Eight years later, a nurse at this psychiatric hospital told the news that dangerous patients were playing violent video games such as Grand Theft Auto. The story made the TV news – with significant consequences. The man who was acquitted of murder charges in 2009 sued the hospital, claiming the nurse’s comments prevented his transfer to a building with lower security. He also claims the TV news story caused him distress and emotional pain and suffering and damaged his therapeutic progress.
Privacy breach leads to assault
A rape victim was treated at a Kansas City hospital, where she received a rape kit examination. Afterward, one of the hospital’s X-ray technicians allegedly used the patient’s medical information to warn the rapist that the victim is accusing him of rape. The victim has since filed a lawsuit against the hospital for wrongfully releasing her health information to the alleged rapist. According to the lawsuit, after she was released from the hospital, her alleged attacker harassed her with threats, texts, social media posts, and then attacked her again. The lawsuit asserts claims based on invasion of privacy, negligence, and fiduciary duty, and seeks financial and punitive damages.
HIPAA breaches ruin lives
Both of these examples show how bad things can get when healthcare employees share patient information in a way that goes beyond the bounds of HIPAA. These examples might seem extreme – and they are. Fortunately, they don’t happen every day. But they do happen. In these two cases, lives were harmed in ways that can’t be undone.
Most people who work in healthcare would never dream of doing something this hurtful. But do your employees truly understand the consequences of a HIPAA breach? Have you trained them to see the possible ripple effects of one improper disclosure of patient information? For example, what could happen if…
- A nurse looks up a co-worker who has been admitted to the hospital in the EHR to see if she will be coming to work the next day – just so the nurse would know if she would be needed to work a shift? What might the nurse see while she’s in the EHR?

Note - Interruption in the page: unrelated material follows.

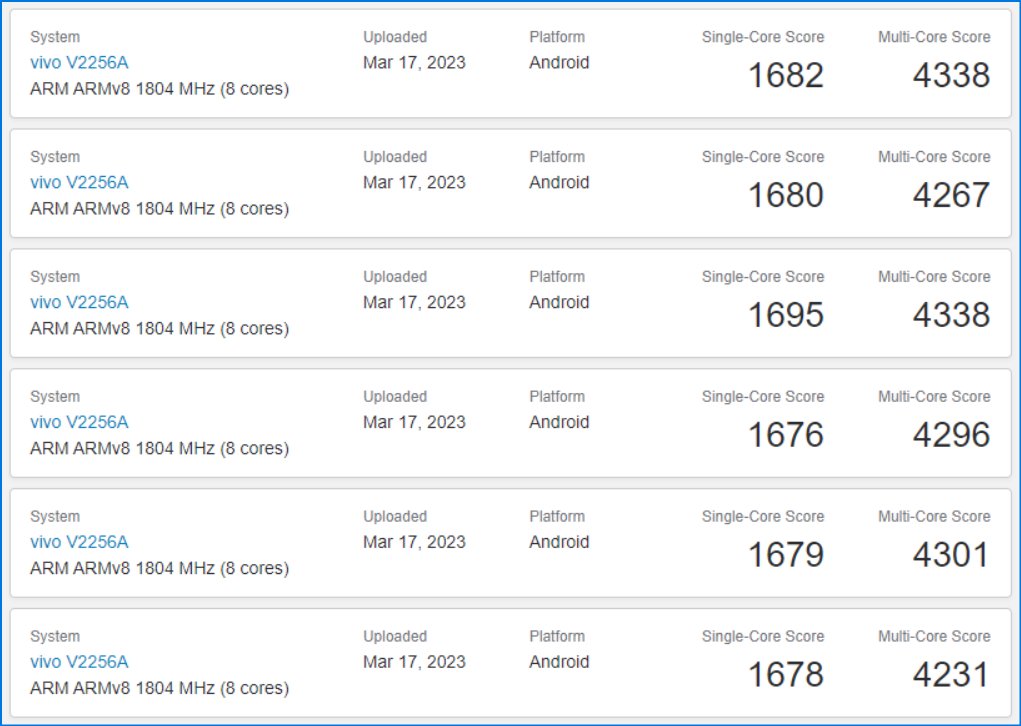1021x726 pixels.
Task: Select the multi-core score 4296
Action: (951, 435)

- A nurse aide is new on the job and struggling to learn nursing documentation. He takes a picture of a medical record with his phone so he can study it at home. Who might else see that record in his house?
- An employee comes across a medical record entry that she finds unusual. She takes a picture and texts it to another employee, who would find the humor in the situation. Would the patient think this is funny? What if the text gets forwarded again, and again, and again?
HIPAA works best when people are trained to think about HIPAA all the time, not once a year during annual training. We can’t prepare employees for all potential HIPAA risks they might come across. But we can help them better identify HIPAA issues, and think through the consequences of going beyond HIPAA.